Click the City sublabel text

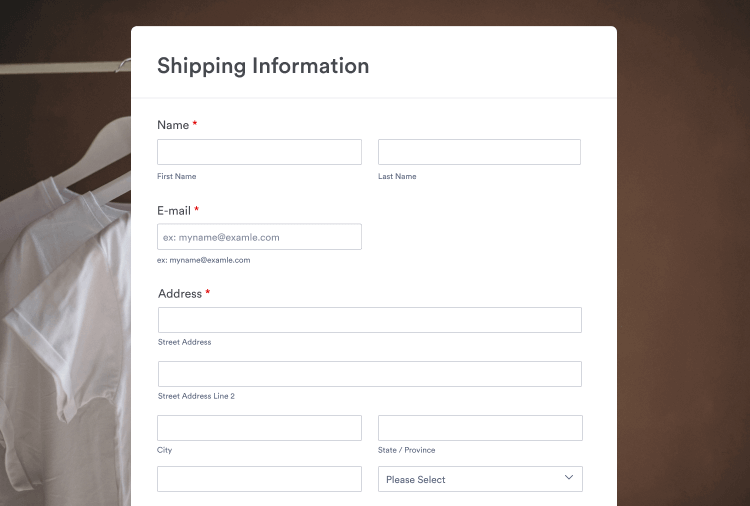165,450
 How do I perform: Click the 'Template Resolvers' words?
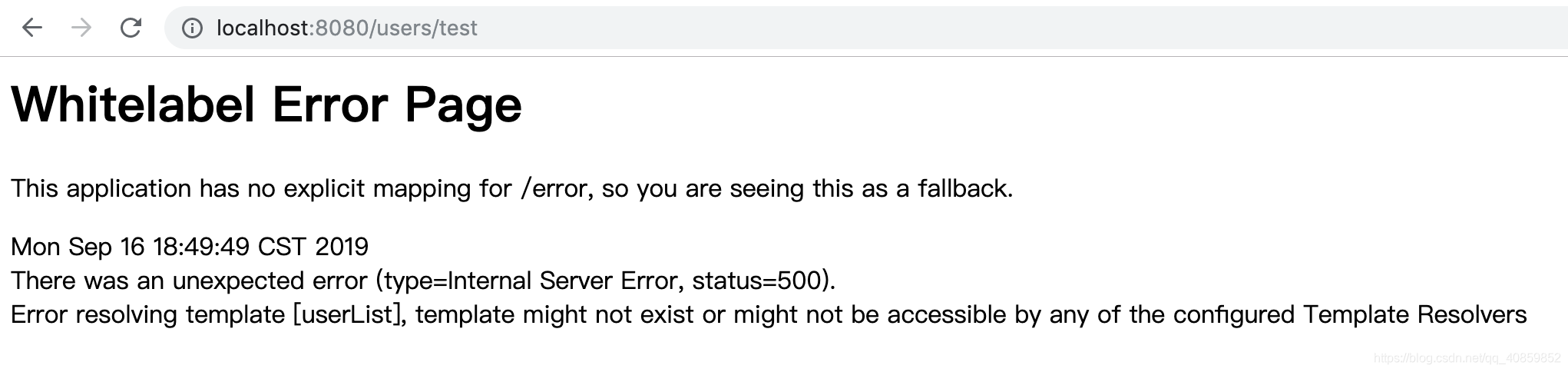(x=1415, y=314)
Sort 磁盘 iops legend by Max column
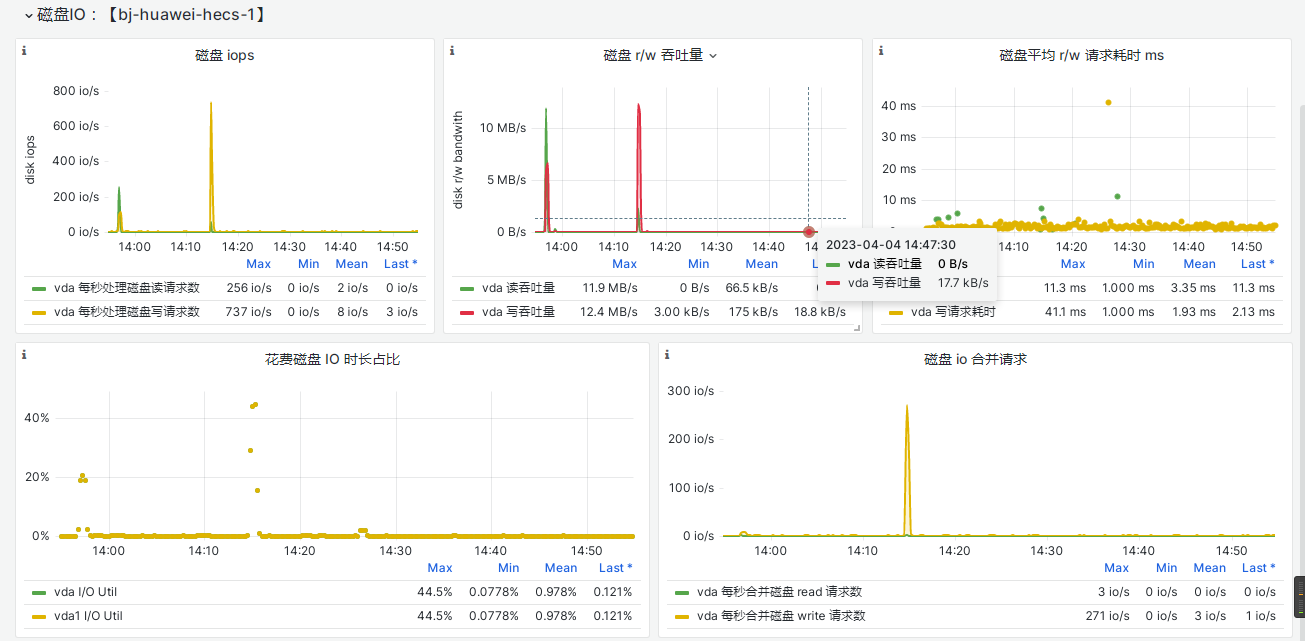Viewport: 1305px width, 641px height. coord(258,264)
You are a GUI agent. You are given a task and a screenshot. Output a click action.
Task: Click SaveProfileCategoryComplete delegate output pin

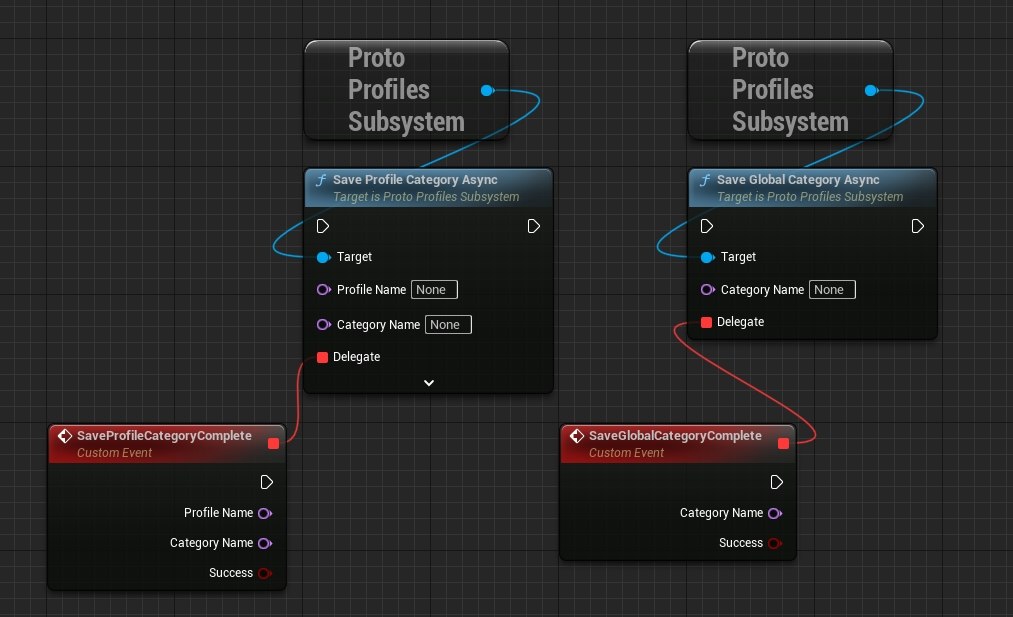pyautogui.click(x=272, y=443)
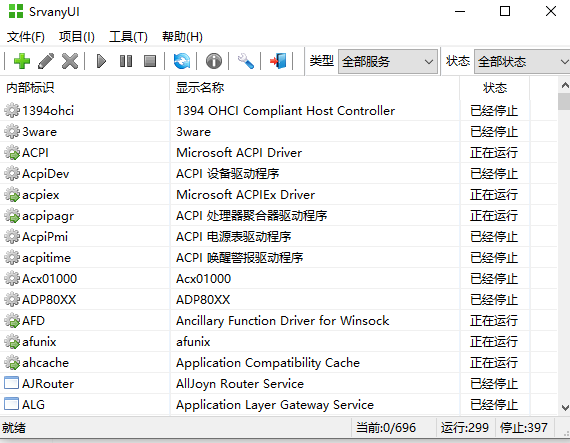
Task: Pause service with the pause icon
Action: point(126,61)
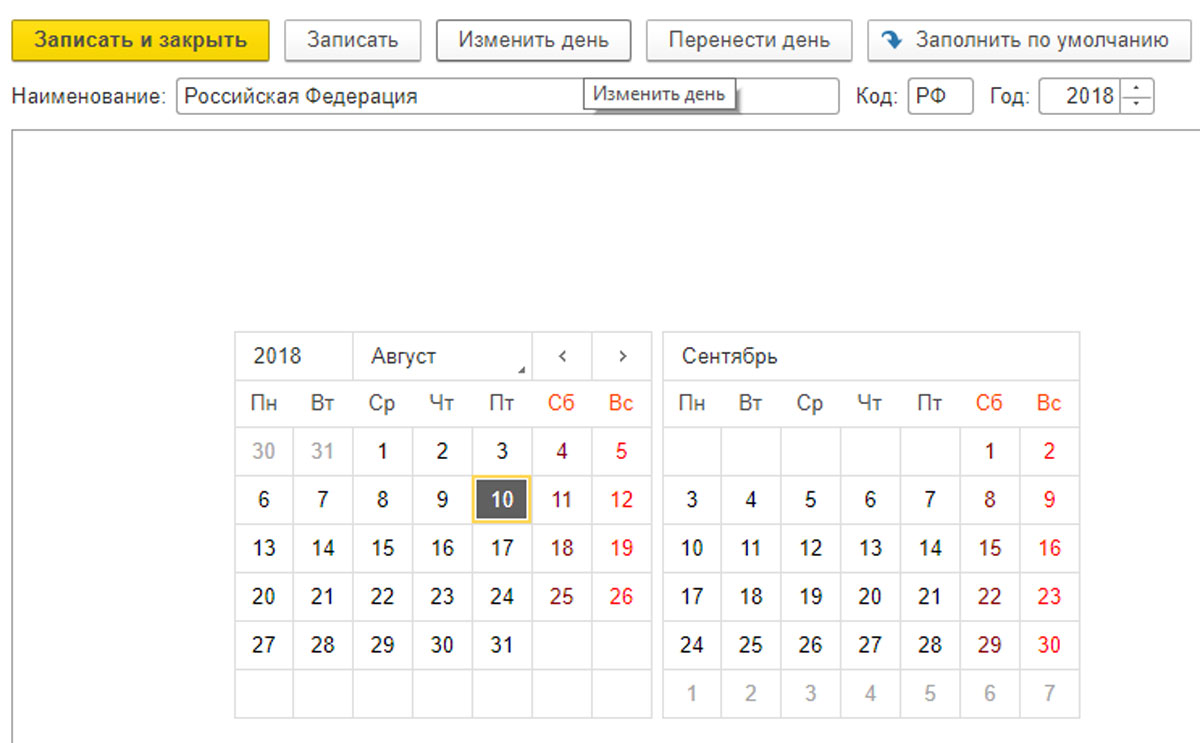
Task: Click the Изменить день button
Action: pyautogui.click(x=533, y=40)
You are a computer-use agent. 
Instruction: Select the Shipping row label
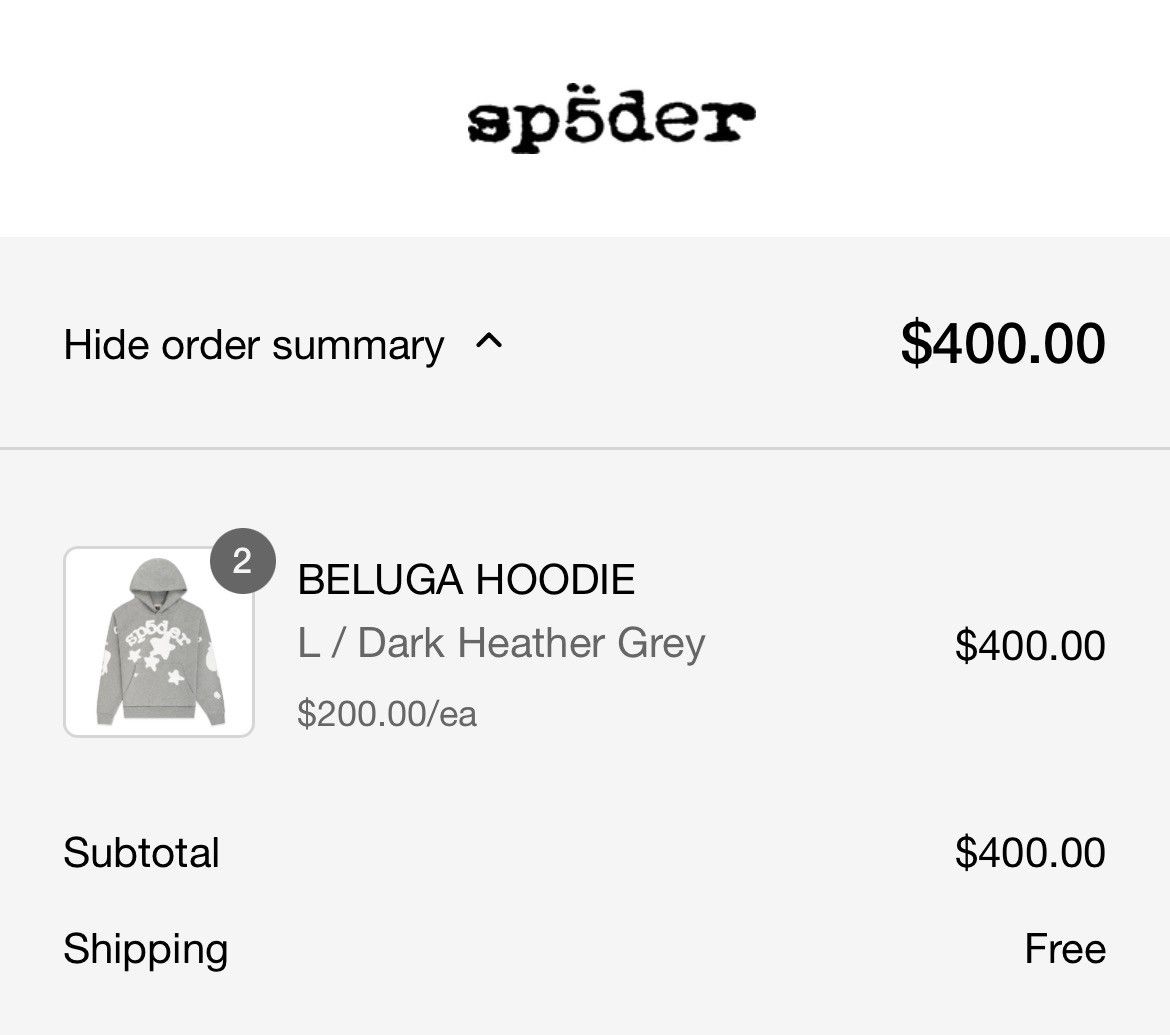[x=146, y=949]
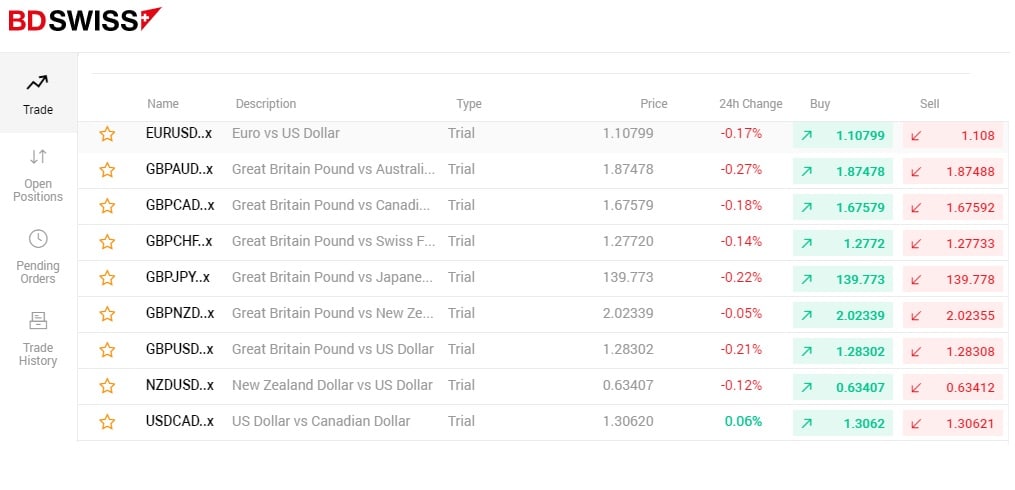Image resolution: width=1015 pixels, height=490 pixels.
Task: Star the USDCAD pair
Action: (107, 422)
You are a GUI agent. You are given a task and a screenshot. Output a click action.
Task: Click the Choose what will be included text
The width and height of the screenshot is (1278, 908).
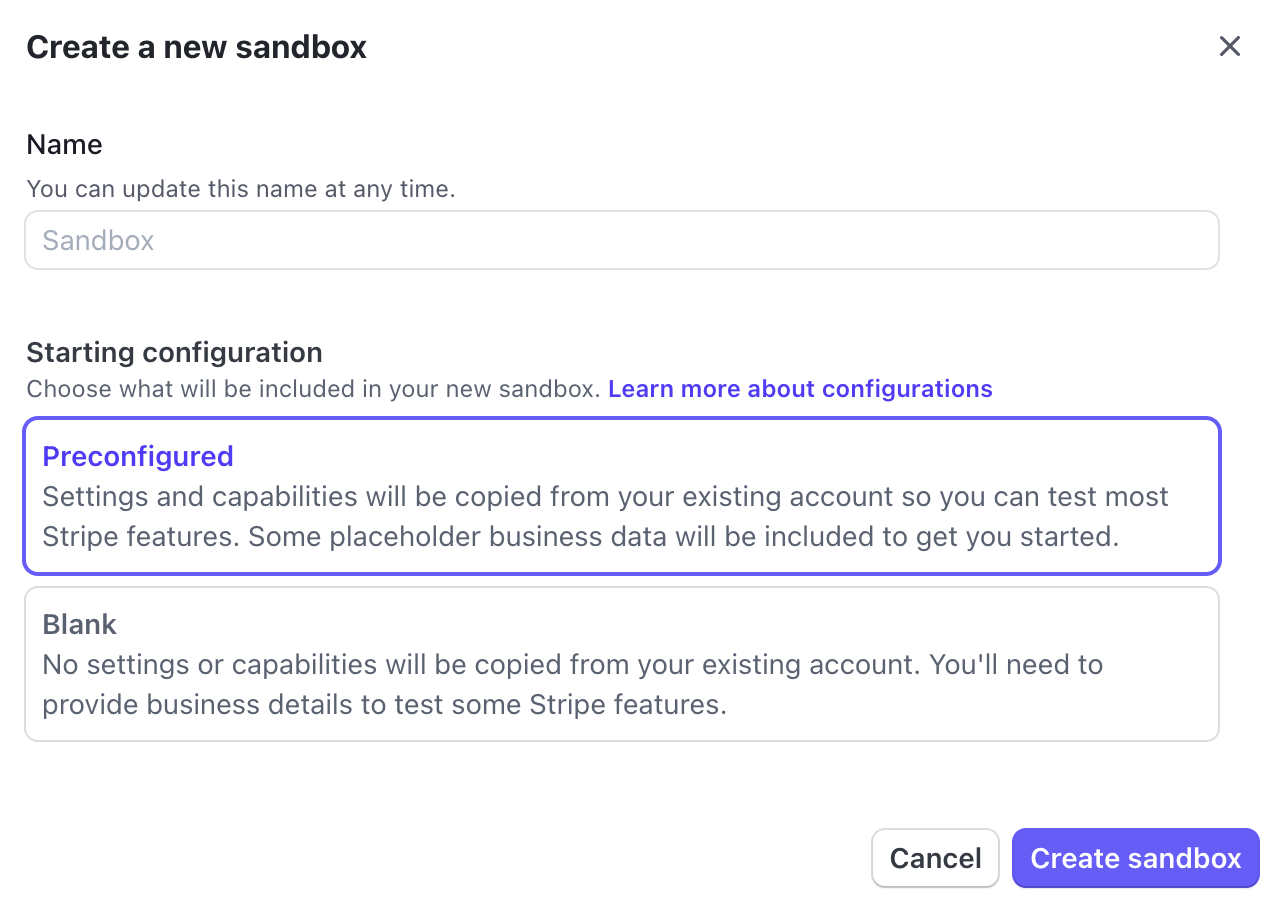[x=312, y=389]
_____
■ Goal:
Copy the data word for word, starting at the line that contains "Sort 磁盘 iops legend by Max column" and continuing through the end of the data, with that first line included. Leave the pictures out of your copy.

■ The response:
Sort 磁盘 iops legend by Max column
Viewport: 1305px width, 641px height. coord(258,264)
You are a GUI agent. You are given a task and a screenshot. Output a click action.
Task: Click SaveProfileCategoryComplete delegate output pin

pyautogui.click(x=272, y=443)
Task: Pause service with the pause icon
Action: point(126,61)
Task: Click the Изменить день button
Action: pyautogui.click(x=533, y=40)
You are a computer-use agent. 
Instruction: Select the Shipping row label
[x=146, y=949]
Image resolution: width=1015 pixels, height=490 pixels.
Task: Star the USDCAD pair
Action: (107, 422)
You are a GUI agent. You are given a task and a screenshot. Output a click action.
Task: Click the Choose what will be included text
The width and height of the screenshot is (1278, 908).
[x=312, y=389]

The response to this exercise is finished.